Data excerpts:
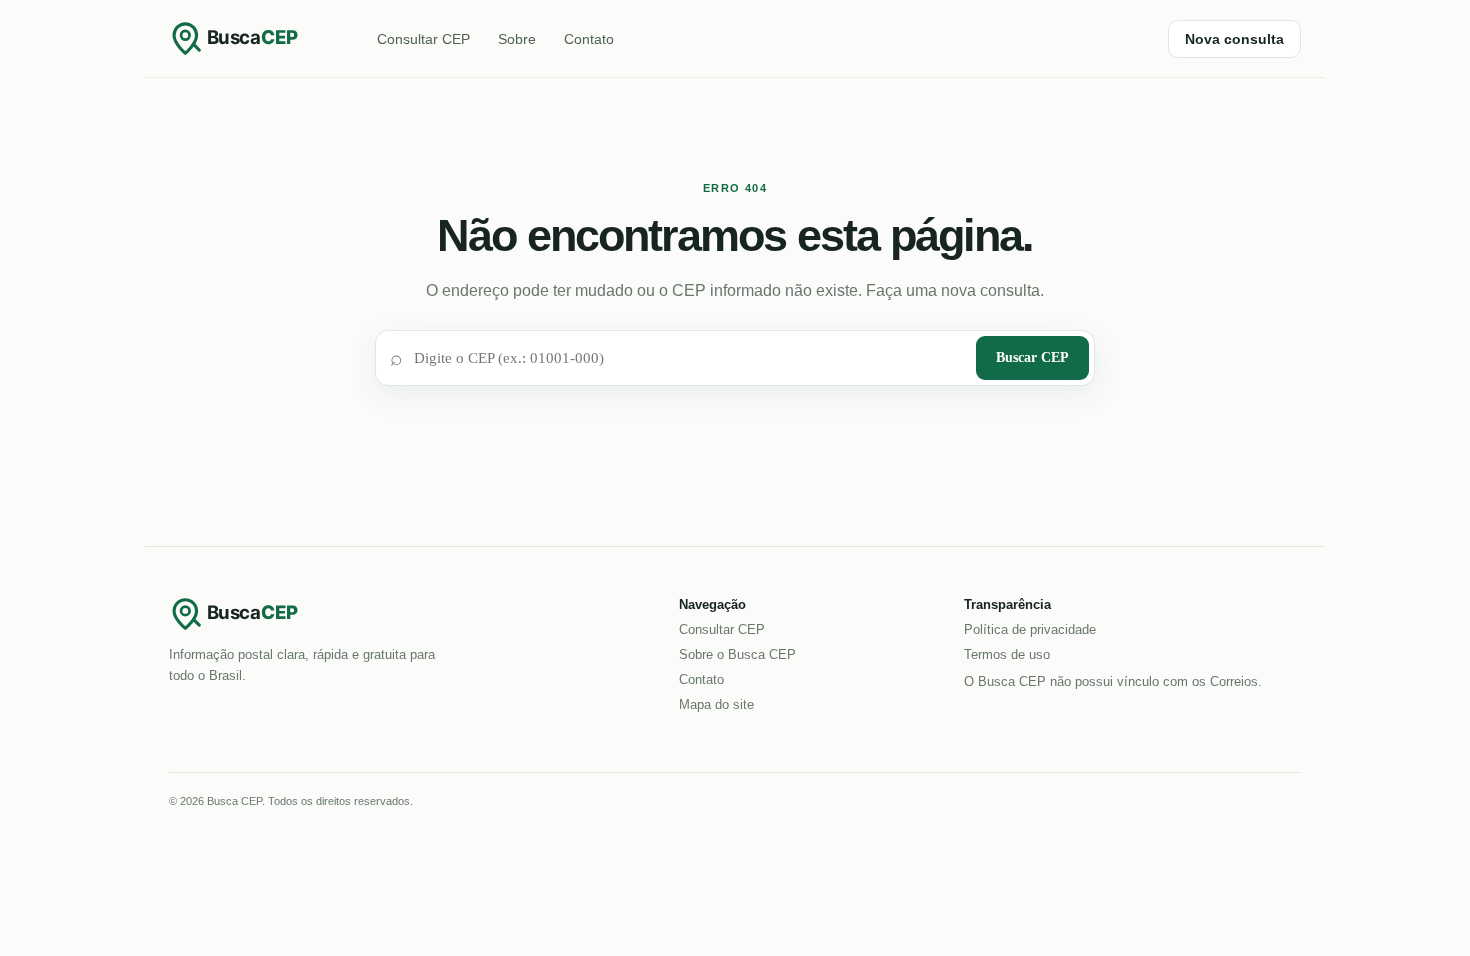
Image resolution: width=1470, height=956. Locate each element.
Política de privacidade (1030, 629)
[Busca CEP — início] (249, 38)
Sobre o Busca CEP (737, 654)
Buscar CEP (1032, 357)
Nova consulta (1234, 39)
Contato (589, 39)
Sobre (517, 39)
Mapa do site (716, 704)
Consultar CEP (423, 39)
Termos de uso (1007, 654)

---

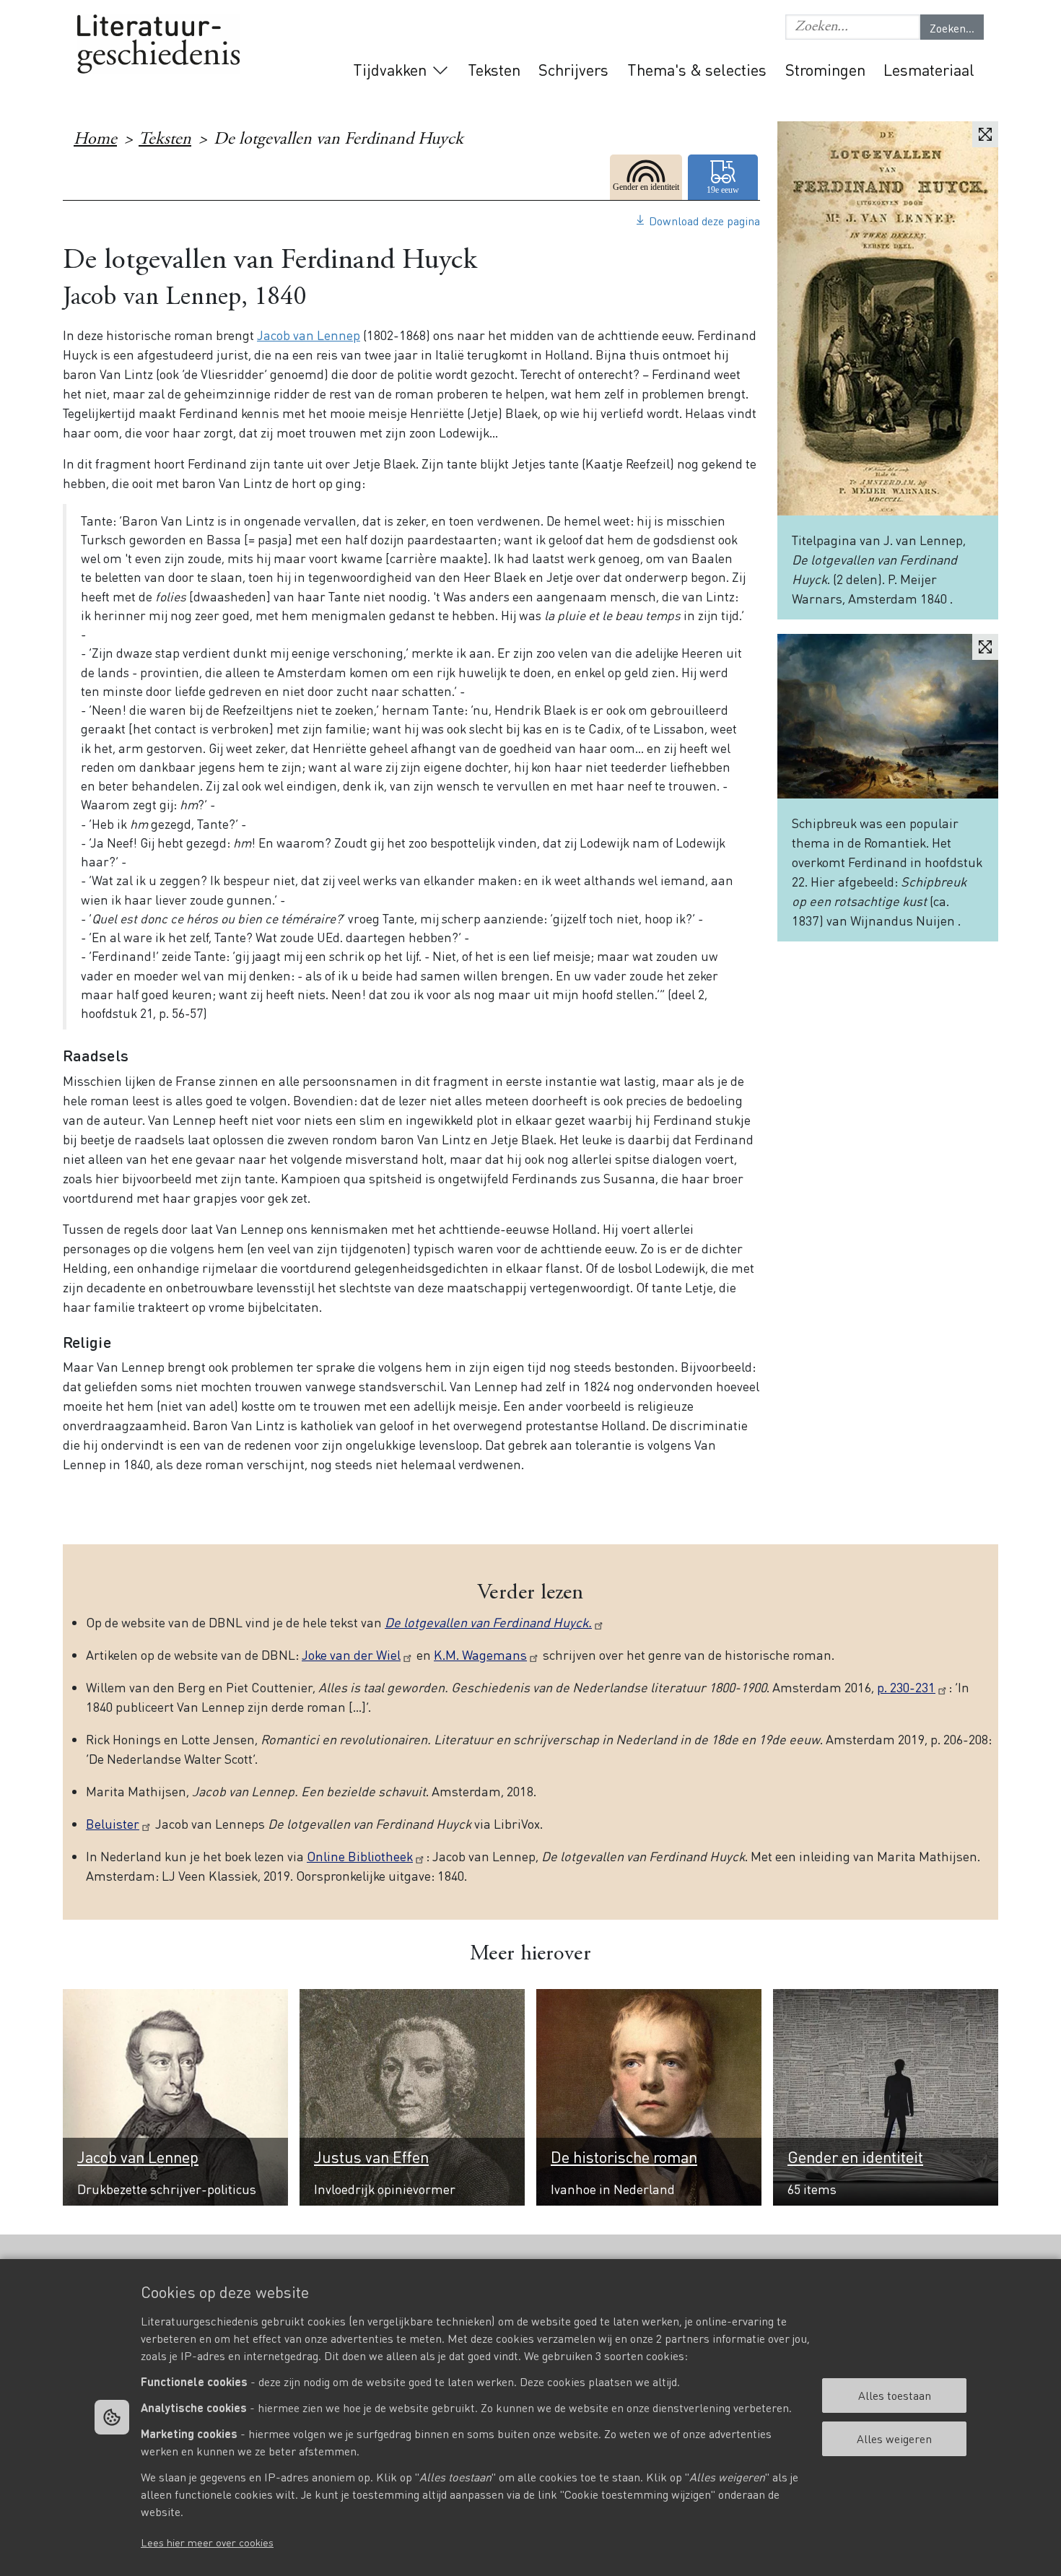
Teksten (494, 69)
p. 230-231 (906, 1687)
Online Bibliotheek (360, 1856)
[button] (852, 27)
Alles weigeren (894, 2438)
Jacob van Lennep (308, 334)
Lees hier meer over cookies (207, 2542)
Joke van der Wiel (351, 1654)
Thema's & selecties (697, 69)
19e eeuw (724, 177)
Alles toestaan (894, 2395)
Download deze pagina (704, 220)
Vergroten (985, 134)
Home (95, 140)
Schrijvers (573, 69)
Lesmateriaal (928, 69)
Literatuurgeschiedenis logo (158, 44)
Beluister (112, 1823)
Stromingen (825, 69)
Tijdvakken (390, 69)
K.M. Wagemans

---

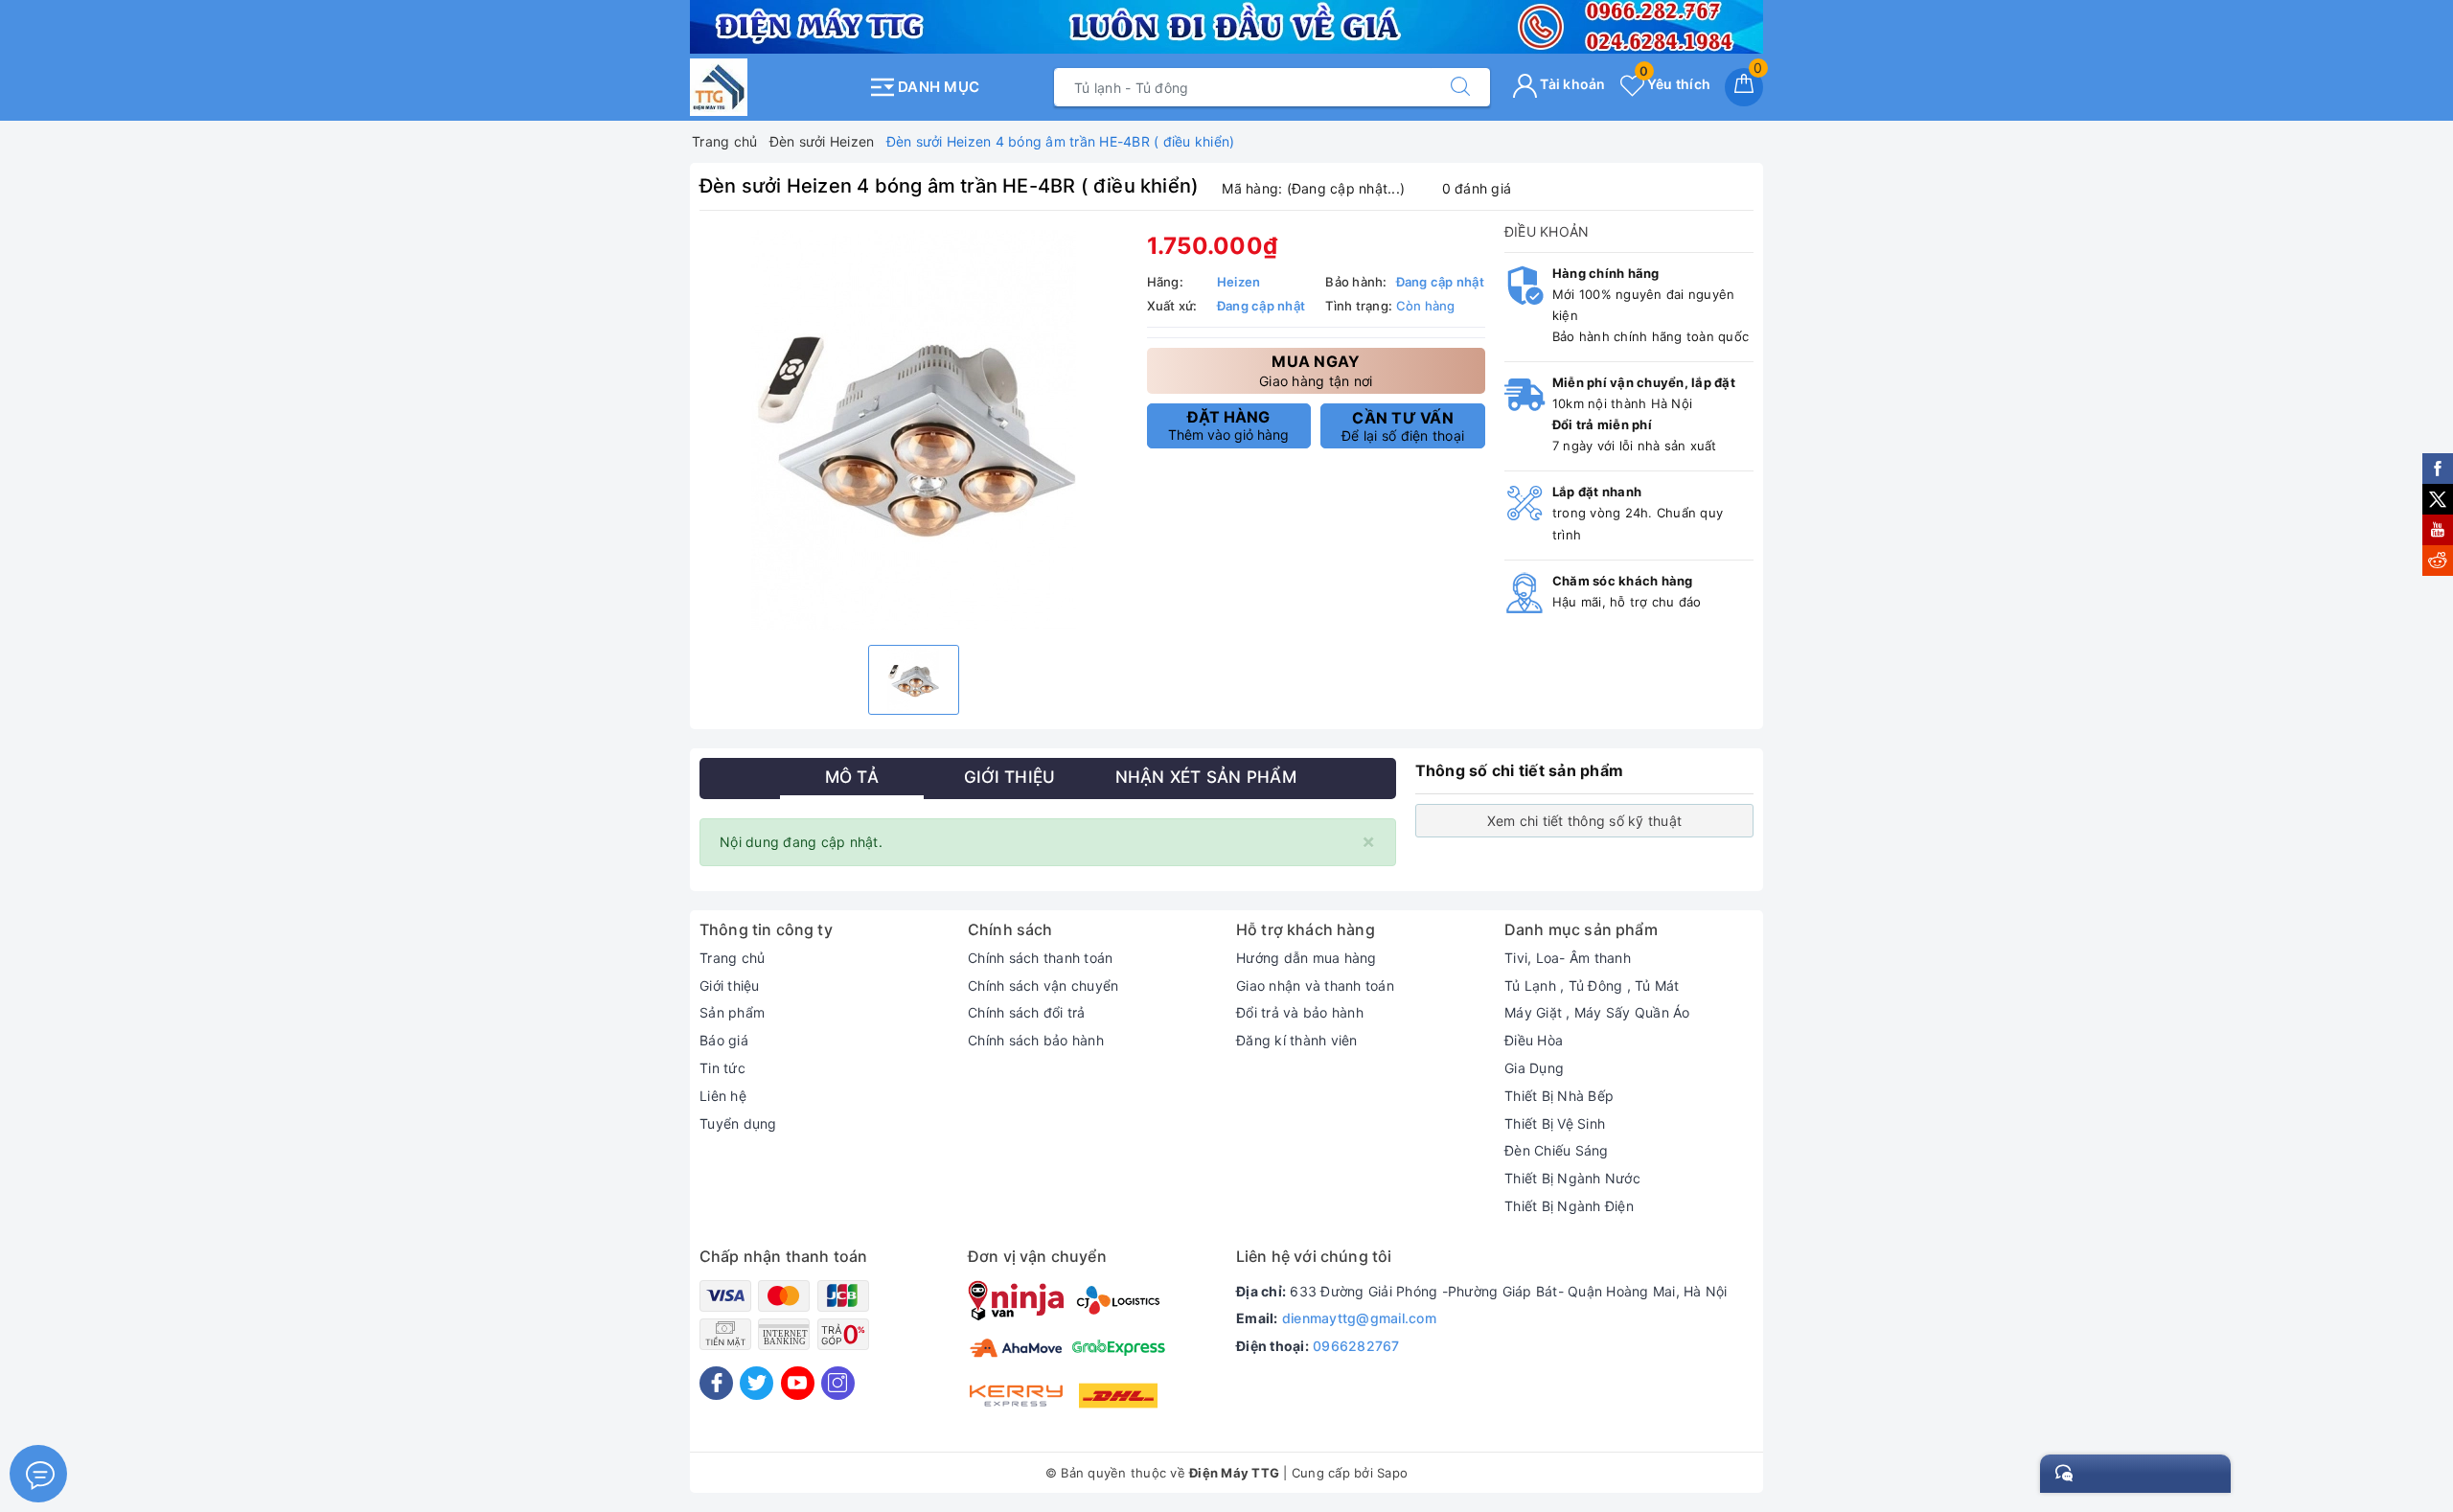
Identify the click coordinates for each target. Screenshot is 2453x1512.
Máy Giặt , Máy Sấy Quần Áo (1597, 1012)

Instructions to follow:
Answer with the number alone after working out how many lines in the records contain the string "each".

Reply to the exercise:
2